1st: you'd need to find out where your docker daemon is saving the logs, which depends on linux distribution. See this response with a list of possible places:
https://stackoverflow.com/a/30970134/3165889
2nd: you can use the suggestion of Paul Rey and use Filebeat. As an alternative, I also suggest the use of Fluentd, which usually you can use in place of Logstash, then having EFK instead of ELK, or simply as an extra tool to your ELK environment.
It can also read from a file using the tail input plugin
It can also insert data to Elasticsearch using the elasticsearch out plugin
This tutorial teaches how to log containers, but then you'd need to change your input plugin to tail from that file: Docker logging via EFK
I'd also like to add that, if you're interested in logging the daemon, you probably want to log even if docker is failing to start. So I'd install Fluentd directly on the host.
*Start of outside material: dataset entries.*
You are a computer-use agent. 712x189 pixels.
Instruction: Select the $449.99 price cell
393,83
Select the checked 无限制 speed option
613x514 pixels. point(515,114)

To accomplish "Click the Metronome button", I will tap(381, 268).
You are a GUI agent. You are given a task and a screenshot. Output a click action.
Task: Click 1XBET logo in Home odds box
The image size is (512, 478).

NOT in a container.

Parse Server Logs in Docker?

So I need to dockerize my parse server for a project and im a bit new to Docker.
I'm used to Heroku where I just could use heroku logs or connect papertrial to see the parse logs to help debug things but I have no clue how to see my parse specific logs when its running in a docker container.
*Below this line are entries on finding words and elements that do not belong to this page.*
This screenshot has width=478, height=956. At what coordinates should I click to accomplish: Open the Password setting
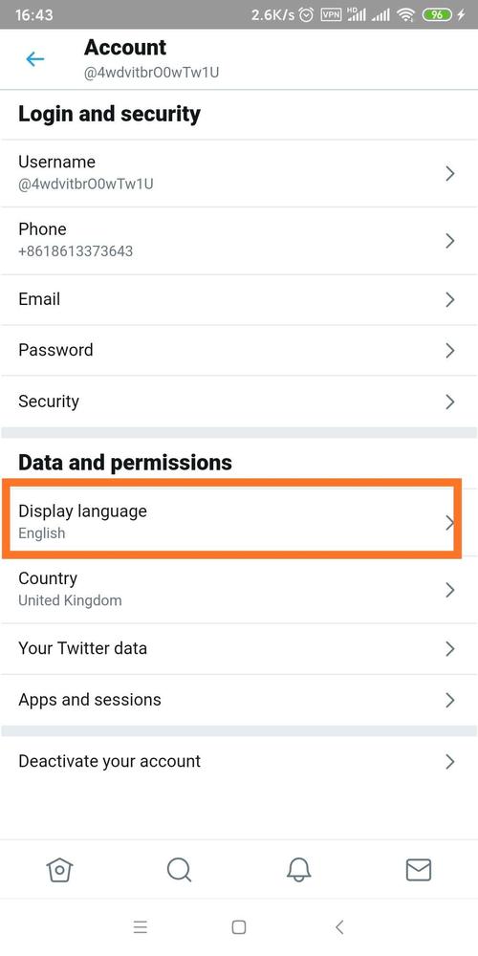pyautogui.click(x=239, y=350)
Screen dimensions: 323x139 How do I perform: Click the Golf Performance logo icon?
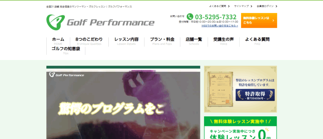click(x=55, y=21)
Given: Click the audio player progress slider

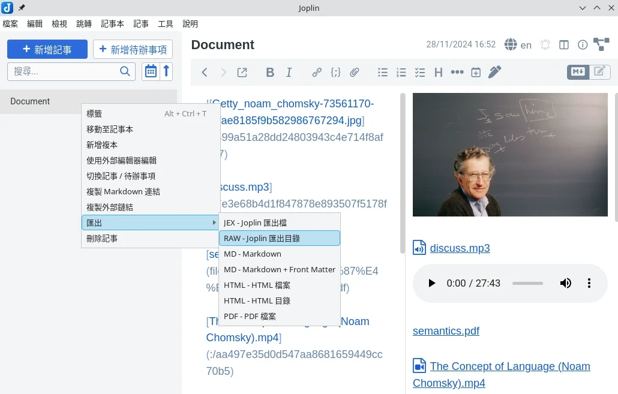Looking at the screenshot, I should tap(527, 283).
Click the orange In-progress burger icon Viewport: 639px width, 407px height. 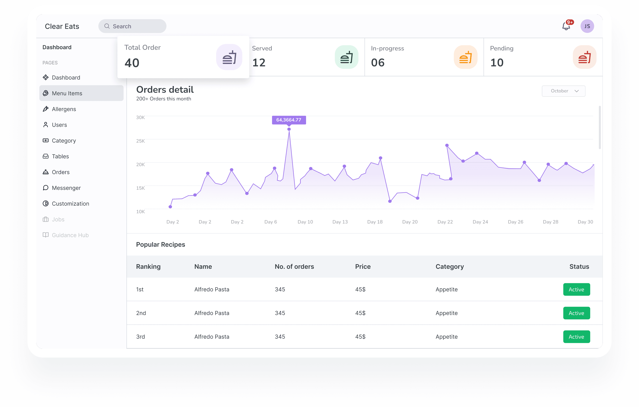pyautogui.click(x=465, y=57)
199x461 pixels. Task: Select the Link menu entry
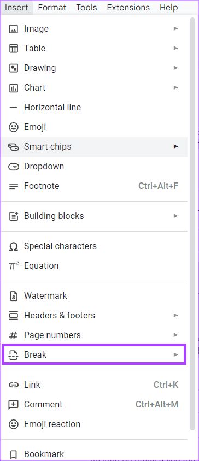(x=95, y=385)
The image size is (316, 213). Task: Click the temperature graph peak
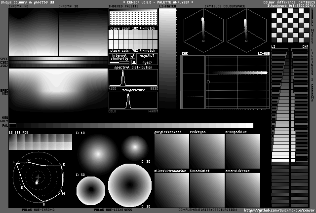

I'm able to do test curl and get data back so I know its working but no idea how to find log data.
Searching around really doesn't lead to any results that are more specific to Docker. I also tried to figure out how to write to the logs folder but the folder alway seems empty.. ?
Docker collects the logs of each container from stdout and stderr of a container. As described in 12-factor application, an application should send its logs to stdout (it is standardized by heroku):
A twelve-factor app never concerns itself with routing or storage of its output stream. It should not attempt to write to or manage logfiles. Instead, each running process writes its event stream, unbuffered, to stdout. During local development, the developer will view this stream in the foreground of their terminal to observe the app’s behavior.
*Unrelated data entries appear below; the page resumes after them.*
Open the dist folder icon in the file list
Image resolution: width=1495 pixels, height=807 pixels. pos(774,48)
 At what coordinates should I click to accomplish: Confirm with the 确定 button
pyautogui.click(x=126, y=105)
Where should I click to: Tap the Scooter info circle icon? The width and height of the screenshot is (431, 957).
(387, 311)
That being said, everything you stream to stdout of a container will be stored in /var/lib/docker/containers/<container id>/<container id>-json.log directory. You can see the container id using docker ps command. You don't have to see the file always. You can do docker logs <container-id> to see the logs stored in the container's directory.
If you have to have logs in the filesystem, you can store logs inside the container and mount that directory on your host machine to see log files. You can do something like this:
docker run -v <host directory>:<log directory in container> ...
Hope it helps.

custom logs in docker

I need to get the logs from the running container persisted on the host, so we don't lose the logs when the container restarts.
The logs that get put in the standard apache logs are handled fine with the --log-driver=syslog --log-opt syslog-tag="app_name" run options. However, each application also has a custom debug.log output.
I tried using the --log-opt syslog-address=unix://infra/py/appinstance/app/log/debug.log run parameter, but that doesn't work. I would like to plug the debug logs into the standard syslog, but I don't see how to do it. Any ideas.
the docker run--log-driver option is to specify where to store your docker container log. The log we are talking about here is the one that you get from the docker logs command.
The content of that log is gathered from the container's process standard output and error output.
The debug.log file you are mentioning isn't sent to any of the standard or error output and has such won't be handled by docker.
You have at least two options to persist those debug messages:
writing to stdout or stderr
You can make your application write its debug messages to the standard or error output instead of to the debug.log file. This way those debug messages will be handled by docker, and given the --log-driver=syslog option will persist in your host syslog service.
mount a volume
You can also use the docker run -v option to create a volume in your container that will mount a directory from your docker host in your container.
Then configure your application so that it writes the debug.log file on that mount point.